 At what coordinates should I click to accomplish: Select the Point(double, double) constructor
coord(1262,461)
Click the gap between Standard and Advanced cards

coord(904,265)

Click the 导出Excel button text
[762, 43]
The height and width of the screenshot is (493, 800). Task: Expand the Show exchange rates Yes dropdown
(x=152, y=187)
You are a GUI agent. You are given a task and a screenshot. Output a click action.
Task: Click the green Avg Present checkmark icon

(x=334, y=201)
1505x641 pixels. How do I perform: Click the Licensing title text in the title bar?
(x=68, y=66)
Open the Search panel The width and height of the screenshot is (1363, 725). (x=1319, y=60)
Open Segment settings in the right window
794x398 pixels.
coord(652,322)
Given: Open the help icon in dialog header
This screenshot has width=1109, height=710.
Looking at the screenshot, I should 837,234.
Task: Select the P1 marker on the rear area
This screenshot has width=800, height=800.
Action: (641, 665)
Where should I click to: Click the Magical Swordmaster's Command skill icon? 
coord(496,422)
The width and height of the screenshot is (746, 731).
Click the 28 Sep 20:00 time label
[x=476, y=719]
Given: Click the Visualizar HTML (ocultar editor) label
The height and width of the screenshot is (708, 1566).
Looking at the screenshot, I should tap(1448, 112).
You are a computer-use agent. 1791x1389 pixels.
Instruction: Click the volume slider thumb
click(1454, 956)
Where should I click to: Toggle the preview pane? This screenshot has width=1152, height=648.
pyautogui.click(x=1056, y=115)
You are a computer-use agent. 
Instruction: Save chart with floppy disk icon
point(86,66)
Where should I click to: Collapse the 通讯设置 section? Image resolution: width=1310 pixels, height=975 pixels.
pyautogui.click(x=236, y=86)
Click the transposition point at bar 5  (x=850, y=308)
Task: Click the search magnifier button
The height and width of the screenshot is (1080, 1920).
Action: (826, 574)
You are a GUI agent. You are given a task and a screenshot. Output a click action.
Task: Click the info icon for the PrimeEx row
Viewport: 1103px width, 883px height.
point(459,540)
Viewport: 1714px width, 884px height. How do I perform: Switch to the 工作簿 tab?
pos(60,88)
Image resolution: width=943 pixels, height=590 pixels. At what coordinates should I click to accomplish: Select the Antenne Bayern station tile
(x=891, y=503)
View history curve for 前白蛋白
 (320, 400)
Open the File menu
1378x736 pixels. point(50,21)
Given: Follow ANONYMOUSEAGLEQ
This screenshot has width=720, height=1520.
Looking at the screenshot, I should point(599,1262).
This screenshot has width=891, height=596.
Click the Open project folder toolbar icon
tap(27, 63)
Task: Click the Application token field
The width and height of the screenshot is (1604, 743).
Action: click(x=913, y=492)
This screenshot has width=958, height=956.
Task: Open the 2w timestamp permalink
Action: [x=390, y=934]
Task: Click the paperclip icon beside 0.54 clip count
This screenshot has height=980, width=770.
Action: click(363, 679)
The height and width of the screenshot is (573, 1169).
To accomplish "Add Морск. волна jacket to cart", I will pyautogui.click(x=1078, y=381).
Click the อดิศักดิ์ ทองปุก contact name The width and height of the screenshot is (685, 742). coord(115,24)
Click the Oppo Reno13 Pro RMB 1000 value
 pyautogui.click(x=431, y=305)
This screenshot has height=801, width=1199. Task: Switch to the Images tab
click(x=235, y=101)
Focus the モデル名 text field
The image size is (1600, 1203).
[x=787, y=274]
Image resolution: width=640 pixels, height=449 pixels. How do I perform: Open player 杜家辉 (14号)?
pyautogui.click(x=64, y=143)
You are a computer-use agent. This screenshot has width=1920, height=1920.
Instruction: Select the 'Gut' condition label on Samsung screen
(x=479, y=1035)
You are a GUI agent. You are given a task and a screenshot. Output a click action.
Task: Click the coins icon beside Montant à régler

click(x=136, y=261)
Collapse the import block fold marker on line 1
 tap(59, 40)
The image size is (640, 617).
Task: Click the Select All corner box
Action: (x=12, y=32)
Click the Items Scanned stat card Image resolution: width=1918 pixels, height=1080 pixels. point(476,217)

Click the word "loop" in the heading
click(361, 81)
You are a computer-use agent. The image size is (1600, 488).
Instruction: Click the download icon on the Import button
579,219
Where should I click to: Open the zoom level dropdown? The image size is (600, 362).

§ **WORK ORDER**: Copy out each line of the records where the string "computer" appears.

§ **PROBLEM SOLUTION**:
You are a computer-use agent. 1791x1389 pixels.
You are a computer-use agent. 
You are a computer-use agent. This screenshot has width=1920, height=1920.
You are a computer-use agent. The image size is (1600, 488).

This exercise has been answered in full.